What I Learned Making 5 ARKit Prototypes
Imagine a future where everyone is wearing “AR glasses”, and digital content isn’t limited to screens. Would that future look like this?
Maybe. It raises some questions:
- If we can display content next to the watch, does the watch need a screen?
- Do we need a physical watch at all?
- How would a user interact with the content? Voice commands? Hand gestures?
Prototyping the Future
These are good questions to ask and help us solve future UX problems. By materializing an idea as a prototype, we can experience it firsthand and explore possible improvements.
I built five prototypes using image tracking in ARKit 2, and would like to share what I’ve learned. Hopefully the following concepts help you design better AR experiences.
Concept #1: Screen Space vs World Space
When designing phone-based AR experiences, we need to think about where we place visual elements—should they be placed “on the screen” or “in the world”?
Here’s my prototype of a potential future shopping experience, where physical packaging comes to life in AR.
The video of the rotating AirPods is placed in the world, fixed to the position of the box. It’s placed in world space. The buttons at the bottom are placed on the screen, unmoving even when the camera moves. They’re placed in screen space.
Generally, visual elements should be placed in world space when they act like real objects, and should be placed in screen space for easy reading or control.
The Measure app on iOS 12 does a great job of finding the right balance between screen space and world space. The measurements are always in screen space, rotated to match the lines, and can transition to a larger, expanded format when tapped.
Concept #2: Setup Costs
AR has the ability to bring static media to life. In this prototype, I added videos on top of a print newspaper to make it more engaging.
The experience feels magical—straight out of Harry Potter. 🧙♂️
However, it suffers from the high setup costs of current AR apps. In order for a user to have this experience with a newspaper, they need to switch contexts, turning their attention from the newspaper to their phone.
On top of this context switch, they need to:
- Download the app.
- Launch it.
- Allow camera access.
- Physically move to position the camera or initialize AR.

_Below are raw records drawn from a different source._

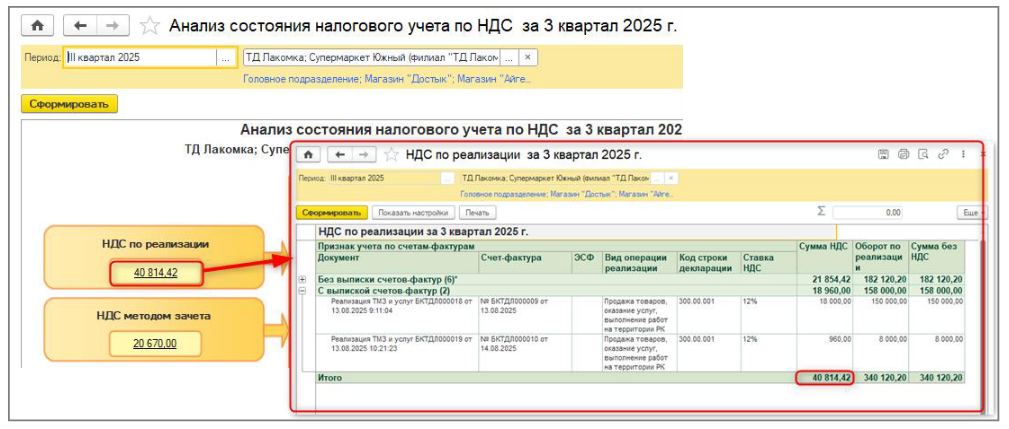Viewport: 1009px width, 429px height.
Task: Click the Показать настройки button
Action: (414, 213)
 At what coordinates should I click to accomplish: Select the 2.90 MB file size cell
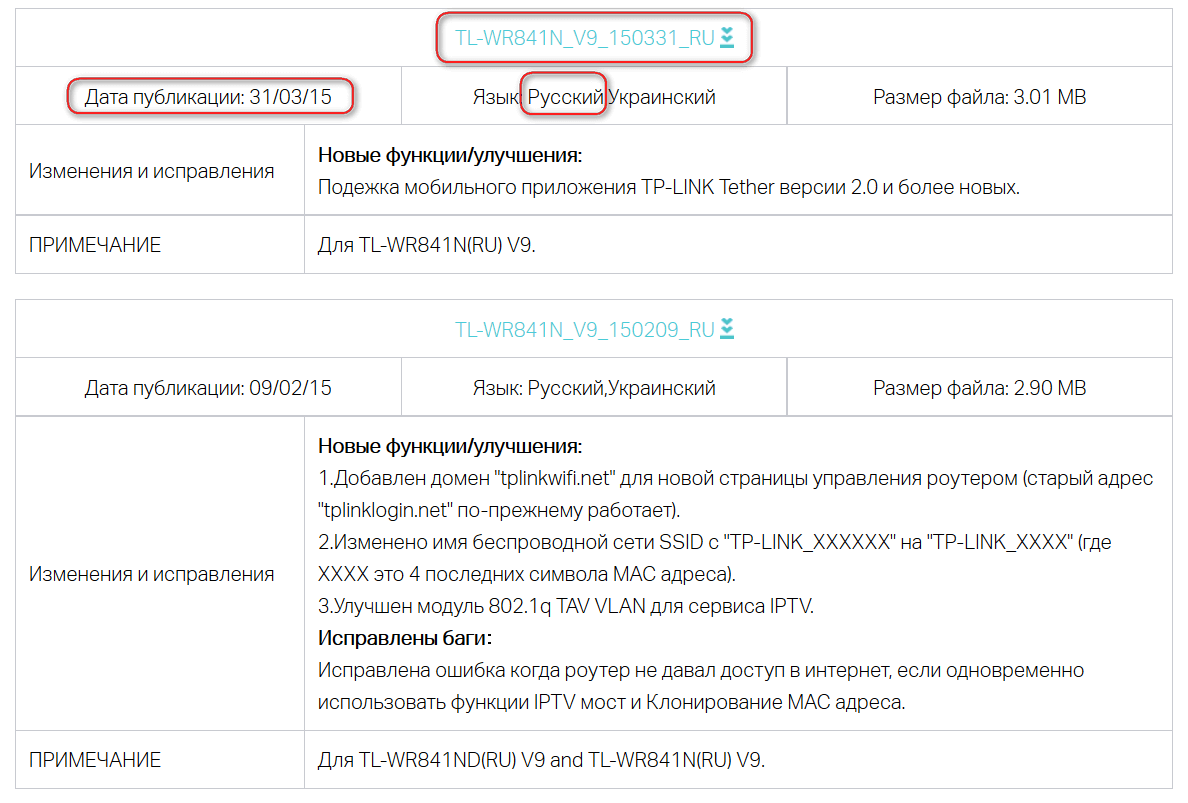pyautogui.click(x=979, y=388)
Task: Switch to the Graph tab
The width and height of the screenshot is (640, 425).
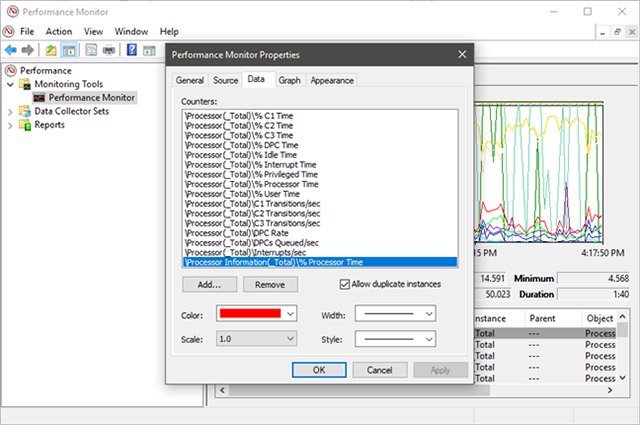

These added steps dictate that AR content should be as meaningful and useful as possible. A newspaper with a special section explaining a concept in AR would be more compelling than a passive layer over the reading experience, and therefore more likely to motivate users to overcome the high setup cost.
Concept #3: Real World Context
AR content can be more compelling when it’s directly augmenting what the user is already experiencing.
This prototype identifies key figures in historical artwork, allowing the viewer to learn more about the paintings.
By highlighting the key figures in world space, the user continues to view the painting while learning more about it. The user is already physically viewing the painting—the app enhances their current experience.
Instead of switching contexts between a museum brochure (or a museum brochure app) and the painting, AR delivers additional information seamlessly.
Concept #4: Interaction Models
In this prototype, the user is able to see into the past. Artwork in this public graffiti park is constantly covered up, but this app lets the user peel back layers of paint to reveal past artwork.
The user can navigate forward or backward in time by tapping on the left or right sides of the screen. While great for demo purposes, without a prompt, the user experience is difficult.
Here are a few alternative interactions:
- Provide explicit controls in screen space similar to scrubbing through a video.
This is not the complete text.